As an alternative to leveraging agents’ past usage of Automatic Timeout as the prediction target, we explored instead labeling each timestamp based on whether there would be no further customer actions after that point in the chat. This approach had the advantage of not being affected by some agents’ preference to manually time out the customer. It captured all cases where the customer became idle during the chat. Moreover, the model achieved high accuracy on this prediction task.
However, upon further testing, we discovered that this prediction target was in fact not as good a choice as it first appeared. The model was recommending Automatic Timeout very frequently during the end of normal chats, in which the customer issue had been resolved and the agent was closing out the conversation. The predictions were highly confident in these sections of the conversation.
Meanwhile, in cases where the customer had gone idle while the agent was waiting for them to respond, the model often predicted no recommendation or had low confidence. Looking further into the data, the reason was clear: normal chats are far more common than chats in which the customer leaves the agent waiting. As a result, the model focused on detecting normal chat endings, and worse, our evaluation metric was largely reflecting model performance in those irrelevant situations.
This is an example of a common issue in the application of AI models: the usefulness of a model depends on choosing the prediction target carefully. A poorly selected target can result both in a model that is ineffective for its intended application and an evaluation metric that obscures this fact from the model developer.
We considered further restricting the target to require, not only that the customer was inactive, but also that the conversation concludes by being timed out. However, it can be helpful for the agent to use Automatic Timeout to free them up temporarily to focus on other work, even when the customer comes back before the sequence completes in a few minutes.
In the end, we designed a more complex target that better identifies the times in the chat when it would be useful to enable Automatic Timeout, based on additional situational data and an auxiliary model. Specifically, the customer needs to have been idle for a certain period, and the next event in the chat is either an Automatic Timeout message, a timeout-like message sent manually by the agent, or the agent timing out the customer (which closes the chat and prioritizes the customer in the queue if they chat back in again). An auxiliary model is used to identify timeout-like messages. This work was primarily driven by our amazing intern Sara Price.
Data used to label Automatic Timeout recommendation model training data

As you can see from the table above, labeling training data for the Automatic Timeout recommendation model based on what agents should do entails a lot more modeling effort than simply replying on what agents have been doing (using the feature or not). Fortunately, with the ASAPP AI Native® approach, the additional models needed to determine the type of language the agent is using are already available and can be easily consumed by the Automatic Timeout recommendation model.

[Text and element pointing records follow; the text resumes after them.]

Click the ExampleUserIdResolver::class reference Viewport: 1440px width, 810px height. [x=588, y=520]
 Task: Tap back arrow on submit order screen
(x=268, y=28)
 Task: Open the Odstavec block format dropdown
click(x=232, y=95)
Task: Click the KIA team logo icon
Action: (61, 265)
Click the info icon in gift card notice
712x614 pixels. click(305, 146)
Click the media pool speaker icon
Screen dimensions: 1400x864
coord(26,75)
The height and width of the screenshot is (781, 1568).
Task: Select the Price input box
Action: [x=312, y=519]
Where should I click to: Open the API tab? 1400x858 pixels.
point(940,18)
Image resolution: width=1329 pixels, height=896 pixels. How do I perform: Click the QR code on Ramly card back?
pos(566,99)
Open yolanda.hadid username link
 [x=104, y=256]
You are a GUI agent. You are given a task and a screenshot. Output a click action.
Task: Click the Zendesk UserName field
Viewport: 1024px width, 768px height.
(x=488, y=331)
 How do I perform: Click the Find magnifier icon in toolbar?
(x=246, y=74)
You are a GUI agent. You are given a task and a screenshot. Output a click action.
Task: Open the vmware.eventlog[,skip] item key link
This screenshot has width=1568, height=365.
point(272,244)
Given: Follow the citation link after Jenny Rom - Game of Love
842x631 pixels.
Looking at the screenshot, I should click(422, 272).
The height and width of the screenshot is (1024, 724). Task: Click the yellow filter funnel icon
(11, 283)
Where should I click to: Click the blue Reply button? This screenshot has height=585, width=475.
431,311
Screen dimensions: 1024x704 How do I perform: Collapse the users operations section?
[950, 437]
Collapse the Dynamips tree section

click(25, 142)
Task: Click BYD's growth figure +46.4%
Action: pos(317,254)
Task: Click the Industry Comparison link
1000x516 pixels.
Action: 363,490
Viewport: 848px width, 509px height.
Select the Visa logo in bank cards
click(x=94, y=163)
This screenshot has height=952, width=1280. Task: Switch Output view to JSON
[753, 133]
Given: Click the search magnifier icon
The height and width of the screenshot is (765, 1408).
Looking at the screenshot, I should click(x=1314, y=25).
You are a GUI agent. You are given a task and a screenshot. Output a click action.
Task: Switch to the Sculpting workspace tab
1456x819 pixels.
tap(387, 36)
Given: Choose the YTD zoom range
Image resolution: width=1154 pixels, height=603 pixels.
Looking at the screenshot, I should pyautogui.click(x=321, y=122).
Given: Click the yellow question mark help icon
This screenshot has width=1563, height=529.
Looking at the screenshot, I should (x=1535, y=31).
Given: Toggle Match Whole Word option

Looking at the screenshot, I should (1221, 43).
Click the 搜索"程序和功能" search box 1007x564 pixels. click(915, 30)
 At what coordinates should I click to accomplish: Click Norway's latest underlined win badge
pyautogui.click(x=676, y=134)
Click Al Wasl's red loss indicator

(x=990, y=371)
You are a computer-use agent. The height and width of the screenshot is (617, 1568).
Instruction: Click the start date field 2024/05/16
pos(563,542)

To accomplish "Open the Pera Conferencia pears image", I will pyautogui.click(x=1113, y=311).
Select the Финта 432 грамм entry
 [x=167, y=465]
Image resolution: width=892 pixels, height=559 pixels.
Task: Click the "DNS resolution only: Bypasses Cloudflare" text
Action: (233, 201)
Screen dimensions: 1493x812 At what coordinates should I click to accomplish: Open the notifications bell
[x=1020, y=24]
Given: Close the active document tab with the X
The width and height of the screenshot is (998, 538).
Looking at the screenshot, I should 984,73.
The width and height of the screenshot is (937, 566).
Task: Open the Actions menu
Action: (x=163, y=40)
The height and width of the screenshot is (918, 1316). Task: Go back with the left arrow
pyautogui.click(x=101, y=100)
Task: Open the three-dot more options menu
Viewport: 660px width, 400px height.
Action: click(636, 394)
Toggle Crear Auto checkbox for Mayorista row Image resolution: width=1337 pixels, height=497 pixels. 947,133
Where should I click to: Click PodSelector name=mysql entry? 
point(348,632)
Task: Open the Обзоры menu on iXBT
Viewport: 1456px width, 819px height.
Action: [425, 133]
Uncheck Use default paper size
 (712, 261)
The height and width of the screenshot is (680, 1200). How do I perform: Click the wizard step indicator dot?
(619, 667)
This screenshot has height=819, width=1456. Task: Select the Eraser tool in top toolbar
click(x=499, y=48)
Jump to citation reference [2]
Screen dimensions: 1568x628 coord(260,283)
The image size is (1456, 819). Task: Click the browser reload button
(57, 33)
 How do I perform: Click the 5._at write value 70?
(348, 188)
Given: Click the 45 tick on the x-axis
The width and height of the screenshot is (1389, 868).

With the final version of the prediction target, we achieved a better alignment between the training data, and hence the model’s behavior, and the usefulness of our recommendations. And the evaluation metric became a better indicator of how useful our model would be in practice. In some cases, simply predicting agent actions is sufficient to build helpful AI recommendations, but in other cases, as with Automation Timeout, we have found it can pay dividends to think carefully about how to engineer the training data to guide agents toward more optimal workflows.